June 19, 2026

Can your company afford a larger order? 7 questions worth asking before signing a contract

Can your company afford a larger order? 7 questions worth asking before signing a contract

A larger order may look like an obvious growth opportunity. A higher contract value, a new customer, a larger scale of operations and potentially a stronger position for the company in the market.

The problem is that a larger order does not always immediately mean stronger liquidity. Often, the opposite is true. The company first needs to incur costs, buy materials, pay people, reserve production capacity, pay suppliers or secure logistics.

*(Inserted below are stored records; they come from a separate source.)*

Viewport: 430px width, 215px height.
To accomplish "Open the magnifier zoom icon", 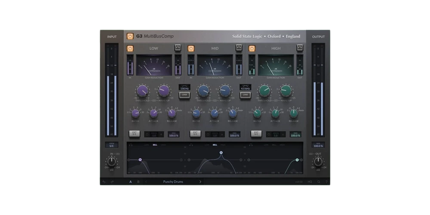I will click(319, 182).
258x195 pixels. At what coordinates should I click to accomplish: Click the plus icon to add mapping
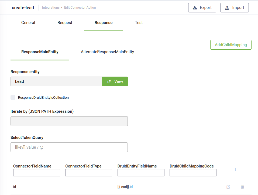(x=235, y=170)
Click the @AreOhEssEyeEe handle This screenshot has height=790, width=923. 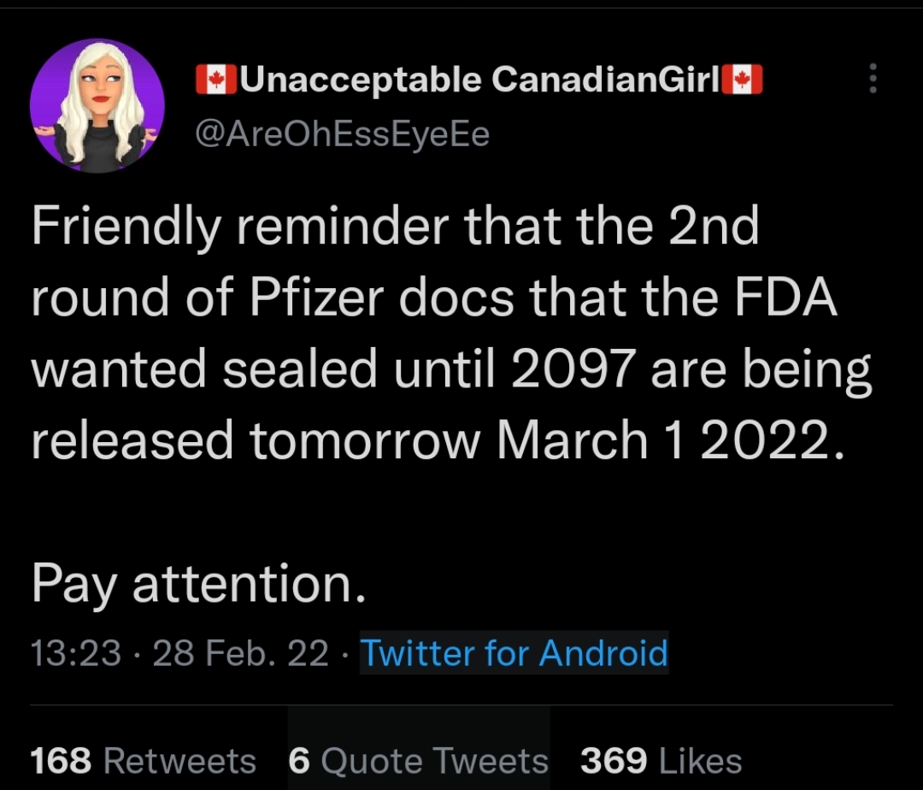343,133
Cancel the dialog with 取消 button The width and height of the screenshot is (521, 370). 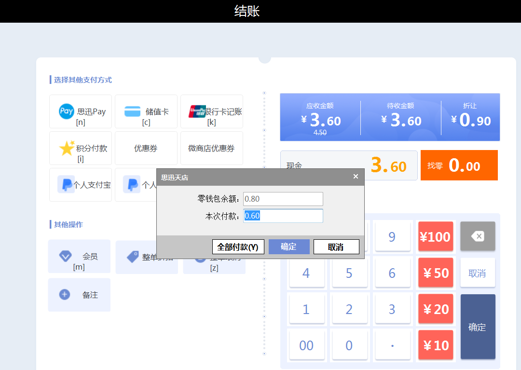336,247
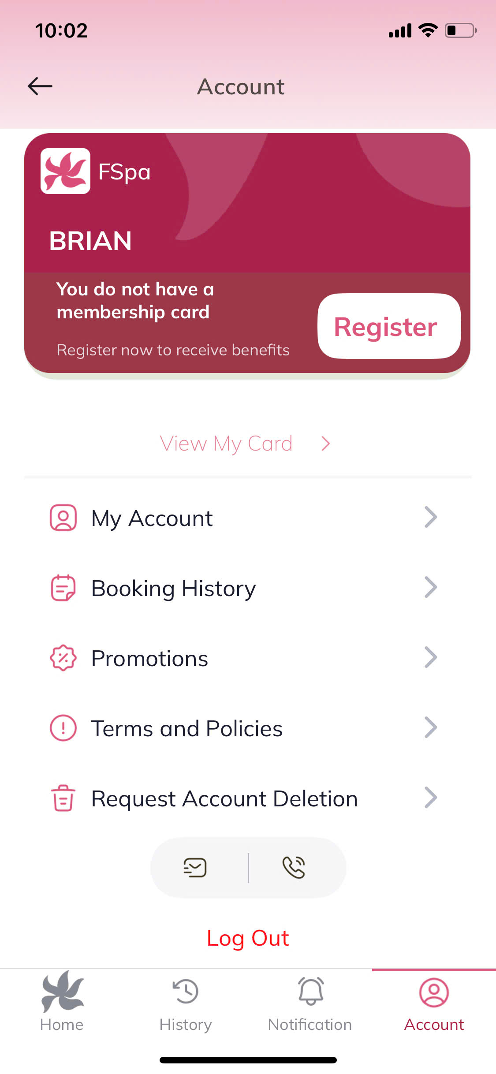Tap the phone call contact icon
This screenshot has height=1074, width=496.
pos(294,868)
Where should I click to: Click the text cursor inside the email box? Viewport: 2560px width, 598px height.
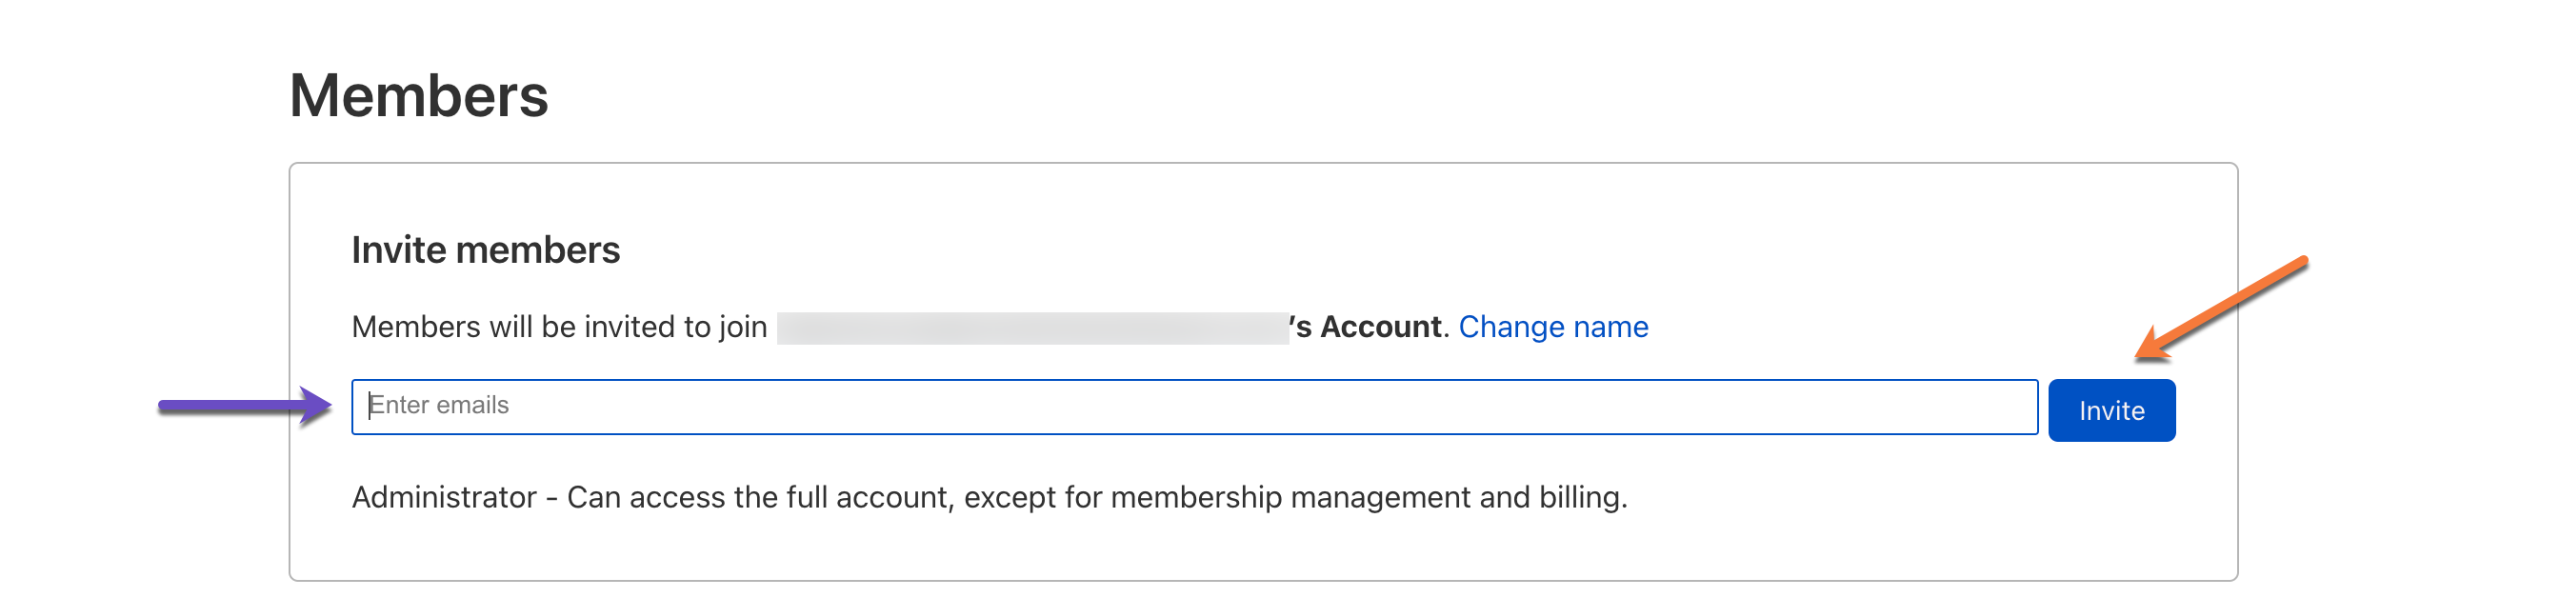click(x=370, y=405)
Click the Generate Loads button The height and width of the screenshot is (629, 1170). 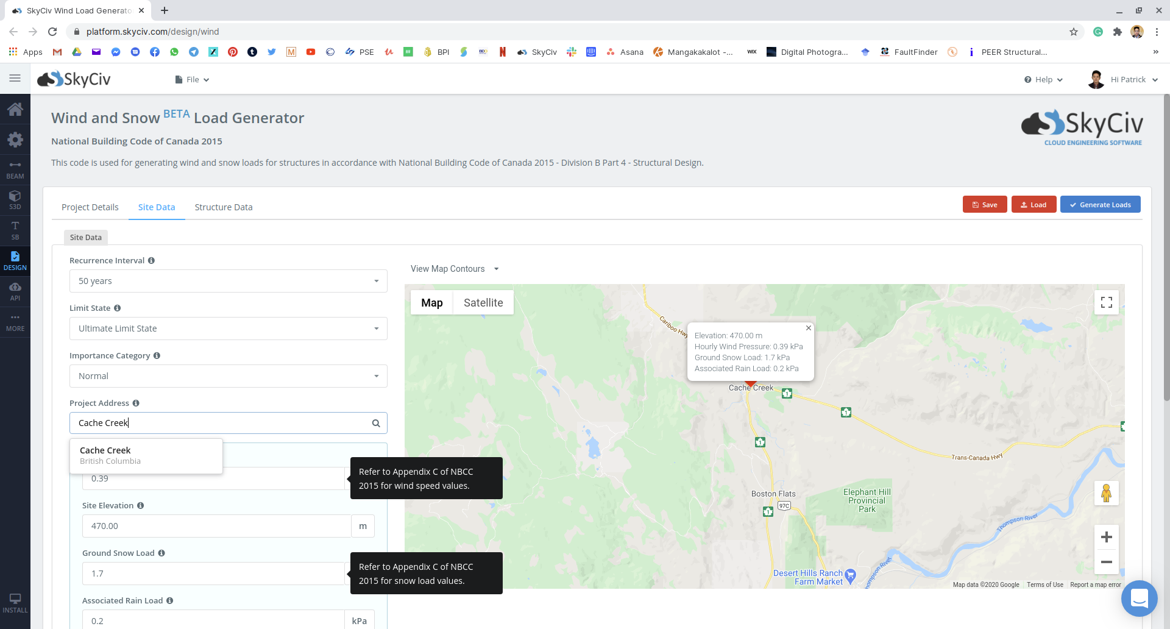tap(1100, 205)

Payment from the customer arrives only later. That is why, before signing a larger contract, it is worth checking not only how much the company can earn, but also whether it can afford to deliver the order from a cash perspective.

A larger contract is not only higher revenue

In B2B companies, a larger order often means a higher commitment of capital from the very beginning. Even if the contract is profitable, the company may struggle to deliver it if costs appear earlier than inflows.

This is particularly important in industries where the company first needs to perform work, deliver a product, buy goods, organize transport, hire subcontractors or maintain a team for several weeks or months before receiving payment.

That is why a larger contract should be assessed not only through the lens of margin. Payment terms, cost schedule, advance payments, contractual penalties, cash buffer and the company’s ability to maintain liquidity until settlement are equally important.

1. When will the first costs appear?

The first question is: when does the company need to start spending money?

In larger orders, costs often appear immediately. The company needs to buy materials, reserve goods, involve employees, pay subcontractors, prepare equipment or start production. If the company does not calculate this moment earlier, it may quickly turn out that the contract is attractive on paper, but difficult to carry operationally.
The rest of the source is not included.